Meter needs WIFI

@Grupieted19

It would work with a mobile router, but the normal devices can only be set up in a protected location and as soon as something weatherproof is needed, the range will be smaller and the price will be a lot higher.

You also have to take out a subscription for such a mobile router.

@Grupieted19

The SIM cards are probably not the problem.

Assuming that large amounts of real-time data are not produced, this is probably enough for CHF 4/month:

[https://www.digitec.ch/de/s1/product/digitec-iot-daten-flat-30-tage-unlimitiert-04-mbits-mobile-abo-sim-karte-12335815?supplier=406802] (https://www.digitec.ch/de/s1/product/digitec-iot-daten-flat-30-tage-unlimitiert-04-mbits-mobile-abo-sim-karte-12335815?supplier=406802)

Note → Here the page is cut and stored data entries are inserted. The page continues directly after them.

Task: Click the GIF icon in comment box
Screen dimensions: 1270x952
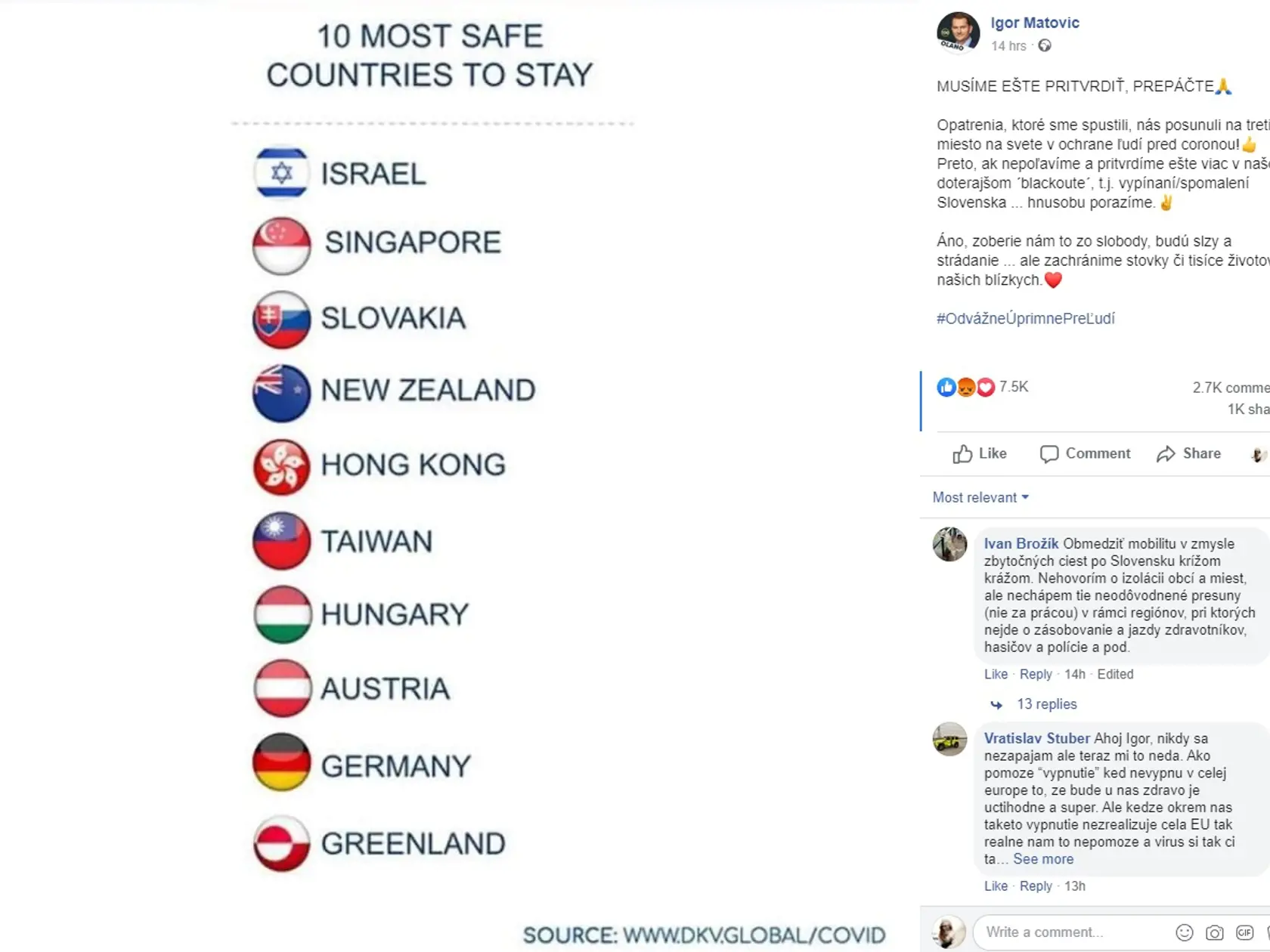Action: pos(1244,932)
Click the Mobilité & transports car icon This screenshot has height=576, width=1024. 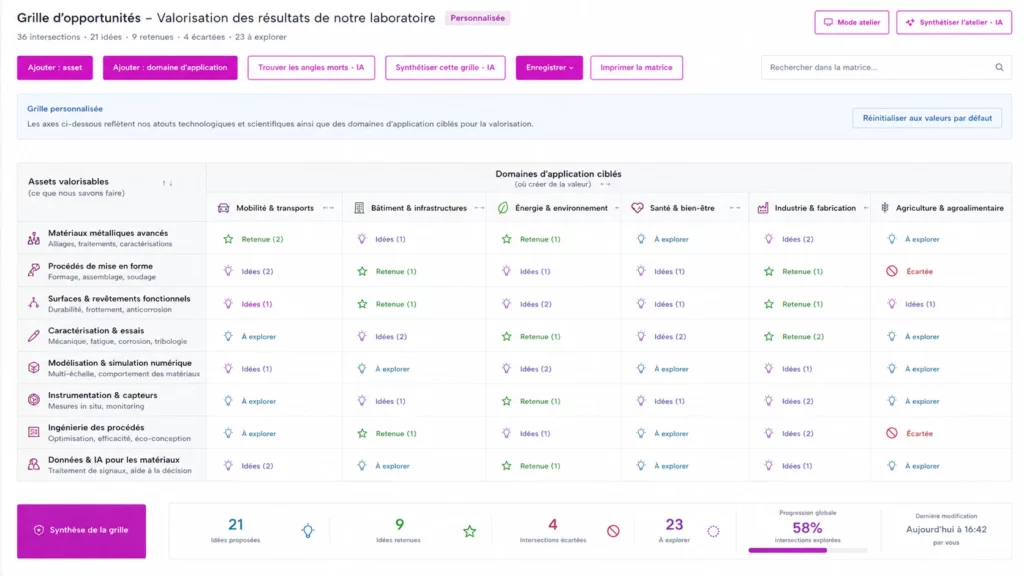(x=223, y=208)
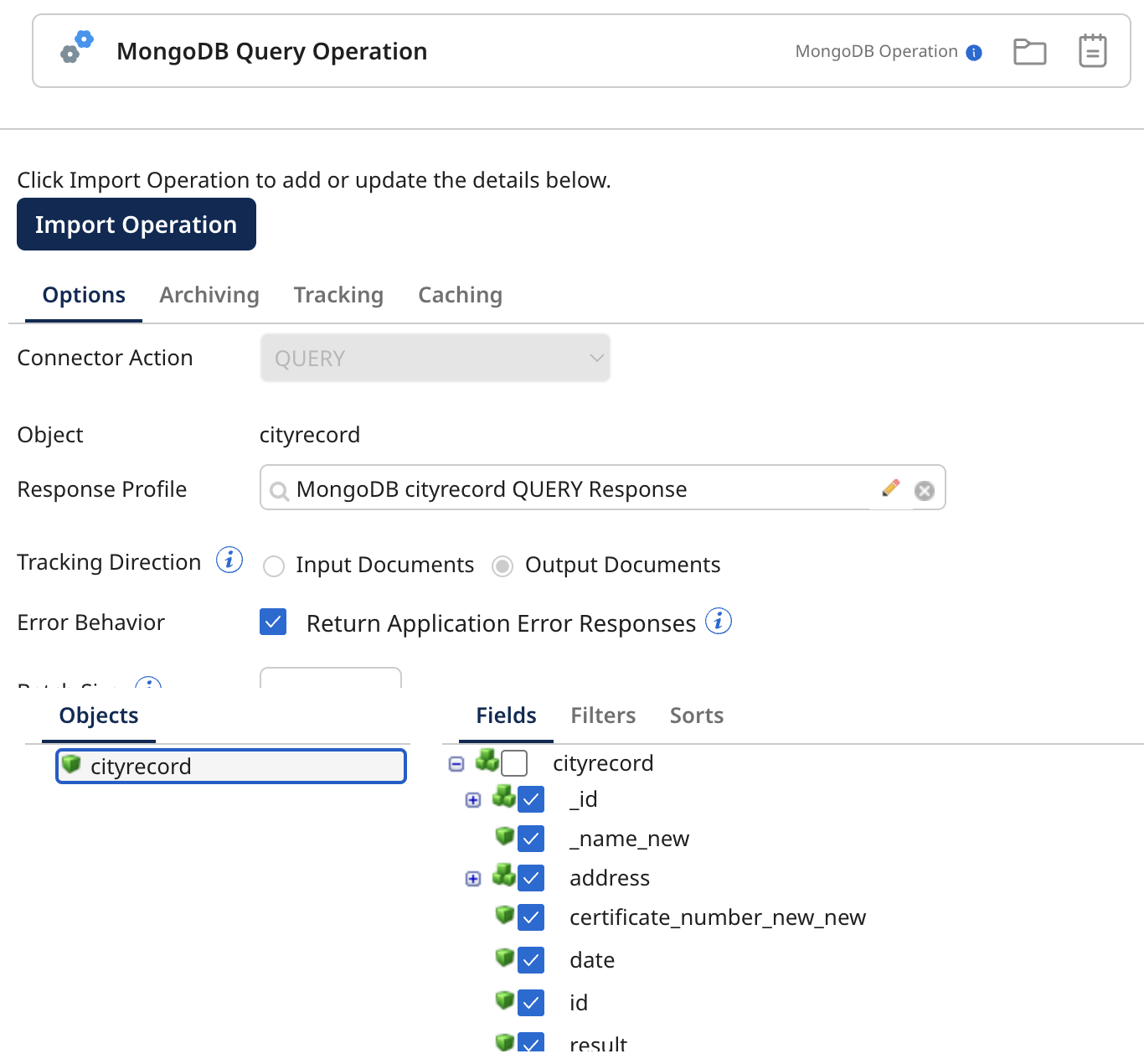Click the folder icon in the header
1144x1064 pixels.
coord(1029,52)
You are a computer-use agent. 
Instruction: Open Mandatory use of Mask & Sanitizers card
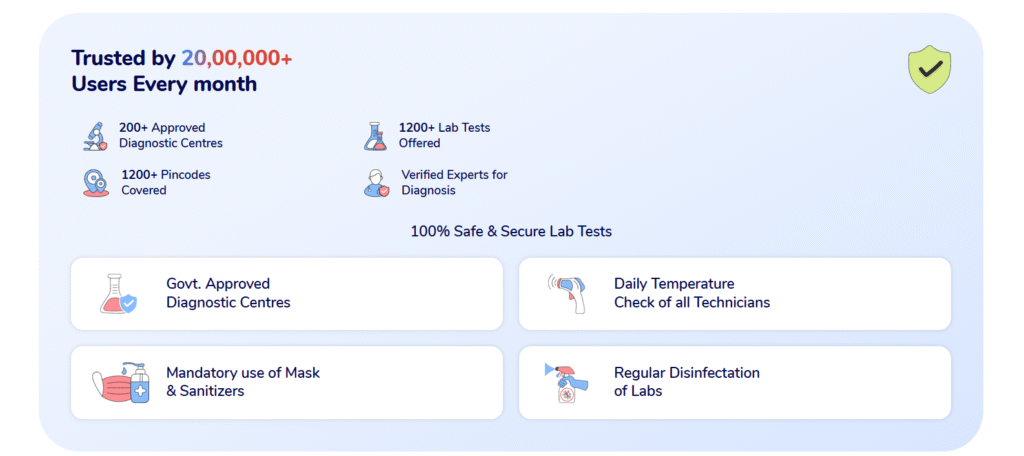click(x=287, y=383)
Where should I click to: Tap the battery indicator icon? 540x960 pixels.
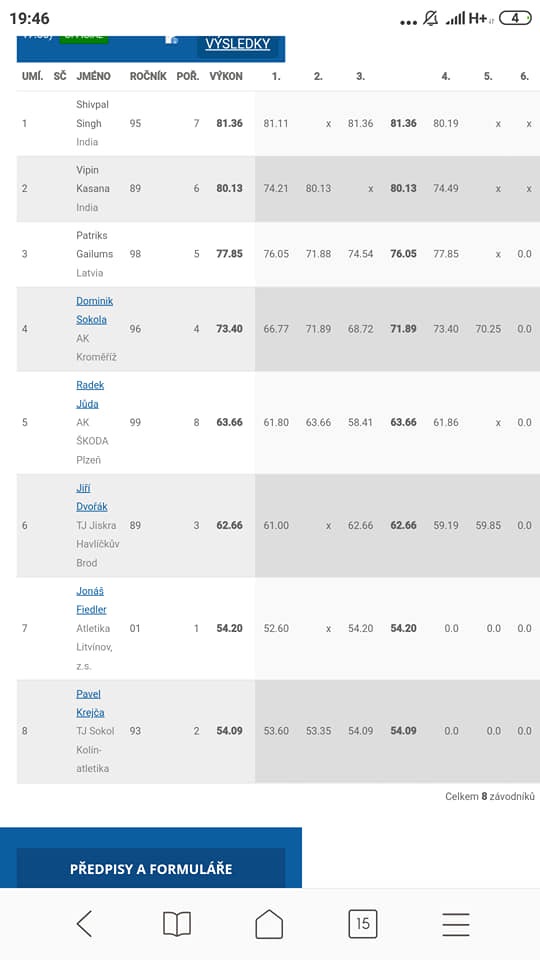(515, 18)
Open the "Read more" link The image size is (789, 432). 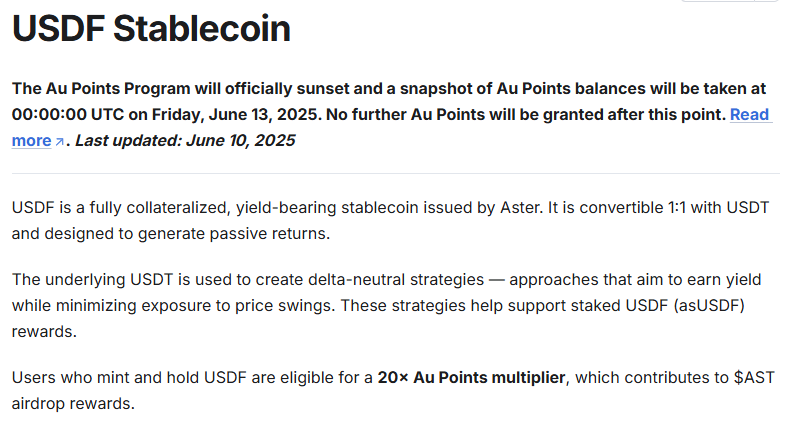click(x=749, y=114)
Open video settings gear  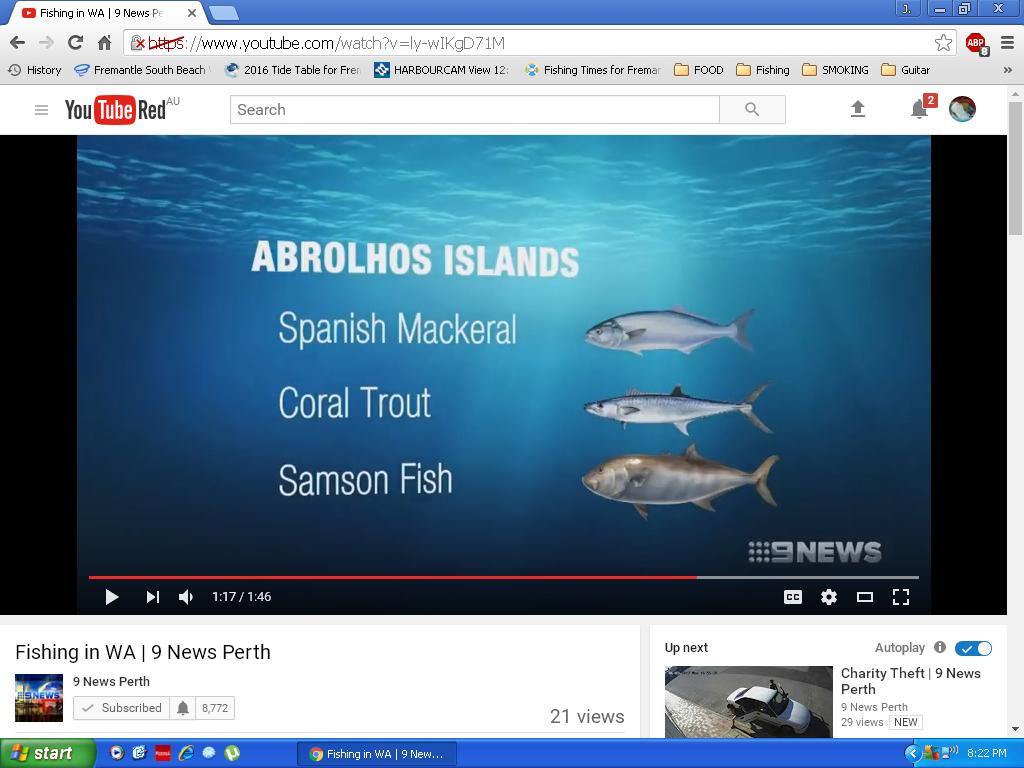(x=829, y=597)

Since your sensors themselves do not contain cellular modems, you will probably also need mobile routers or cell phone hotspots and then comes the question of weather resistance.

Depending on whether it is protected indoors or exposed to the weather outside, the price varies.

If the mobile router is dry, it will cost less than CHF 100 per location.

If it is supposed to be a cheap project, old 4G-capable used cell phones may also work as mobile hotspots.

The more stable the locations are supposed to be, the more expensive it will be.

@Grupieted19

Connecting via the IoT LoRaWAN spontaneously comes to mind. There are also commercial offers from Swisscom, which, however, are priced more for professional users.

There are also several hobby communities where the motto is “one for all, all for one”, i.e. everyone lets everyone connect on the nodes they built themselves.

I’ve had to deal with this before, let’s see if I can find the contacts again.

Another classic M2M application!

https://de.wikipedia.org/wiki/Machine_to_Machine

Let’s go through the different ways to implement M2M (radio) communication.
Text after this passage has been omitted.